INFORMATION SUPPLIED =
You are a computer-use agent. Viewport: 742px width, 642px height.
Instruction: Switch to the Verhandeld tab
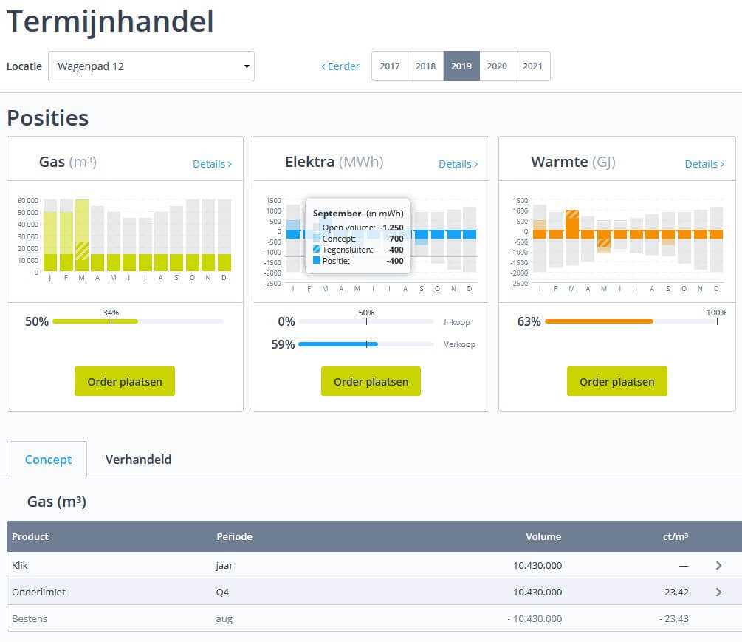(138, 460)
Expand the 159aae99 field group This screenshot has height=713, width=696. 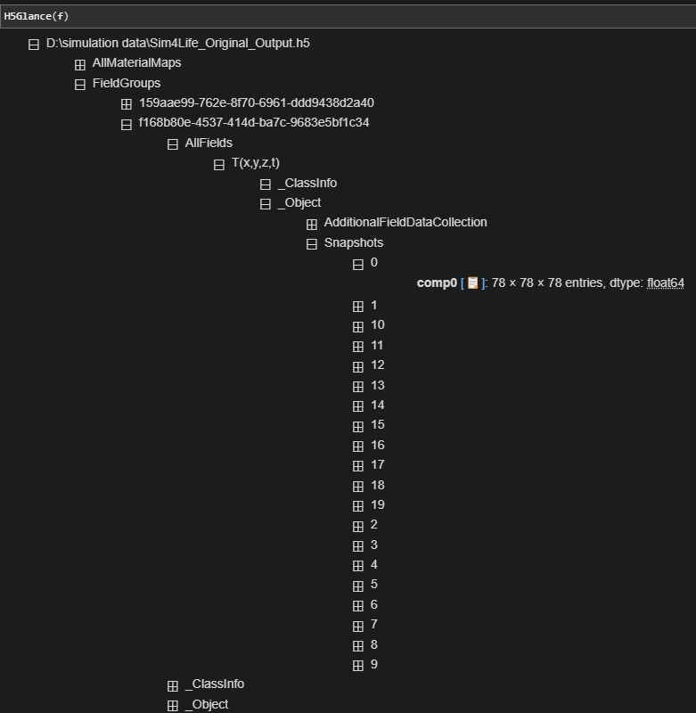click(x=127, y=103)
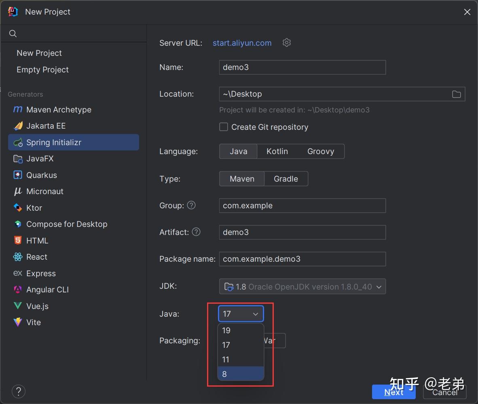
Task: Click the browse folder icon in Location
Action: [x=456, y=94]
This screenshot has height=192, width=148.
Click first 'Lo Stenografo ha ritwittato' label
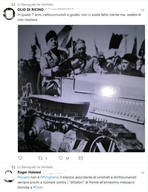pyautogui.click(x=35, y=5)
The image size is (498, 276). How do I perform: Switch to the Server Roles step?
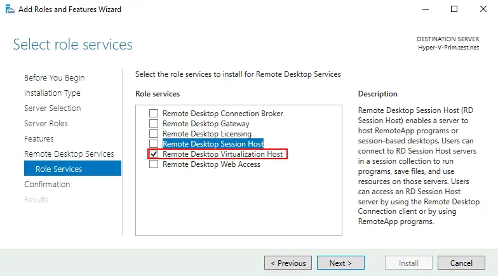coord(46,124)
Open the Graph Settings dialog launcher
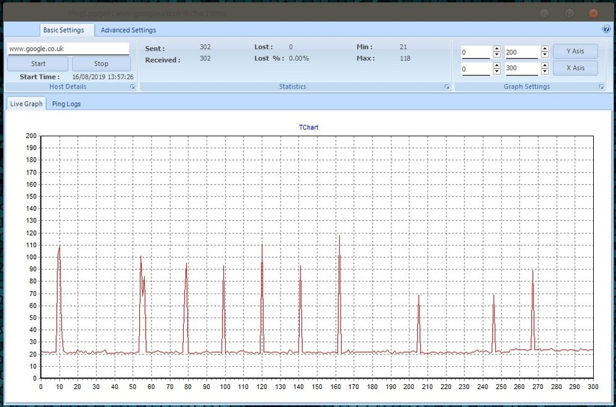The height and width of the screenshot is (407, 616). click(601, 88)
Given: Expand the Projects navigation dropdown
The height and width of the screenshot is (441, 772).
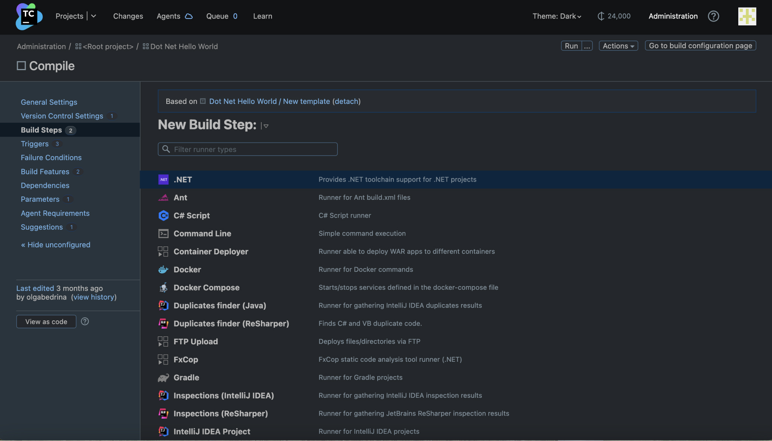Looking at the screenshot, I should coord(93,16).
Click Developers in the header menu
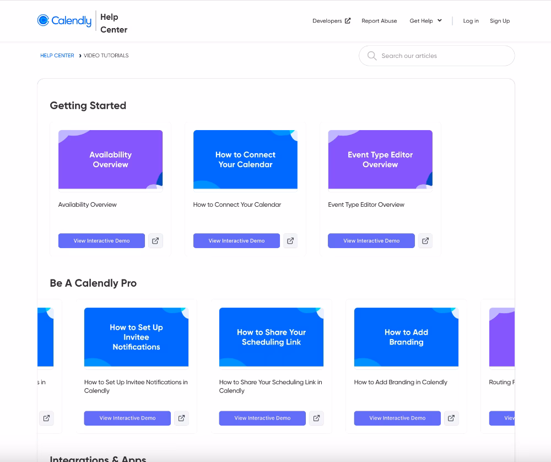The width and height of the screenshot is (551, 462). (x=327, y=20)
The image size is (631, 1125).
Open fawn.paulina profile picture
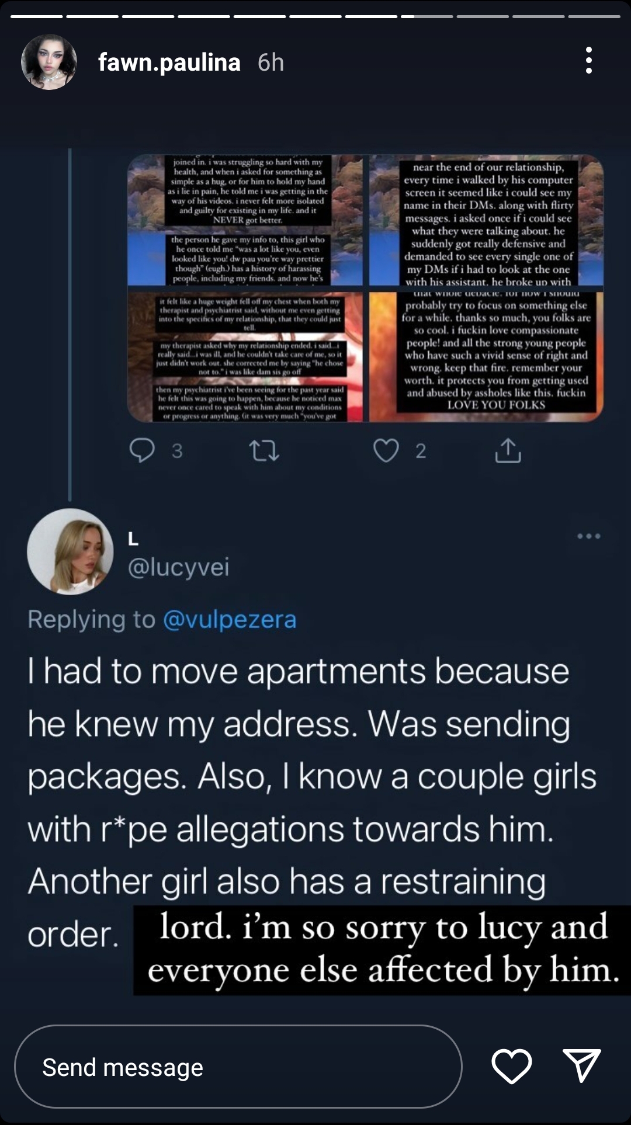pos(49,62)
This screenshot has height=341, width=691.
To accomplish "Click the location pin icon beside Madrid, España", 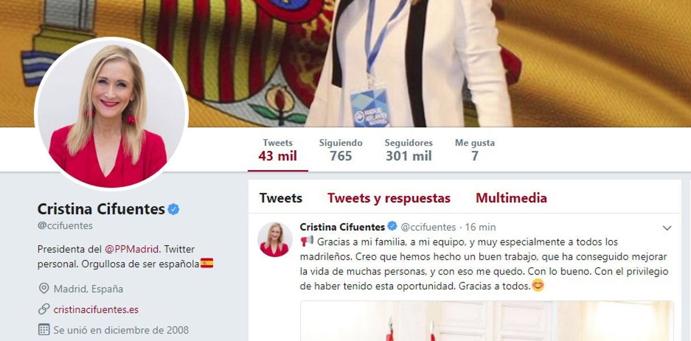I will pyautogui.click(x=43, y=289).

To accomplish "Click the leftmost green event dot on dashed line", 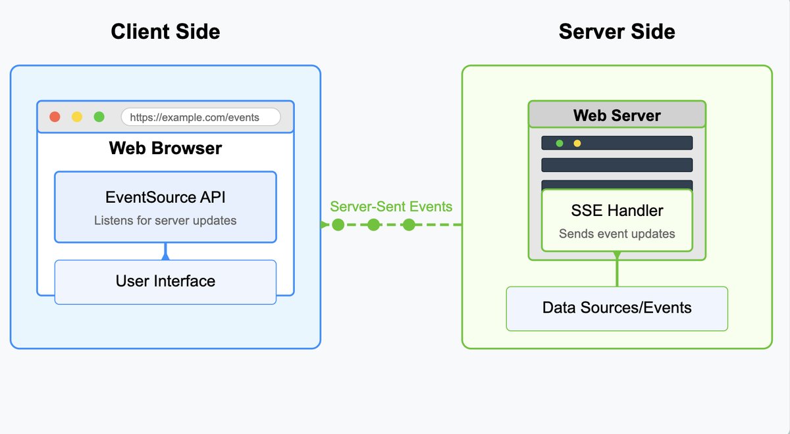I will point(338,225).
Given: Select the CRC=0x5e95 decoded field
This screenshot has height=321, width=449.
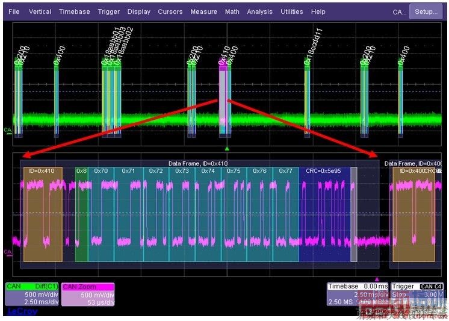Looking at the screenshot, I should pos(325,214).
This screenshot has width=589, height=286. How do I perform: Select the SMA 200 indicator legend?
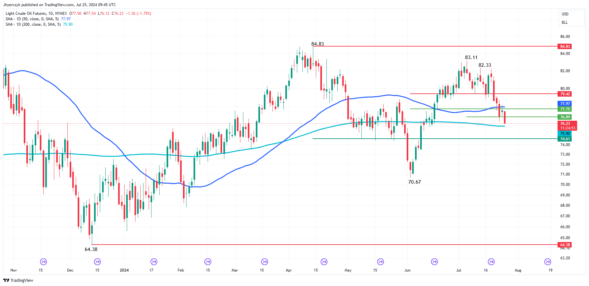tap(39, 24)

TO DO = Your answer must be a single number: how many lines of the records contain the word "Given".

WRITTEN SOLUTION = 2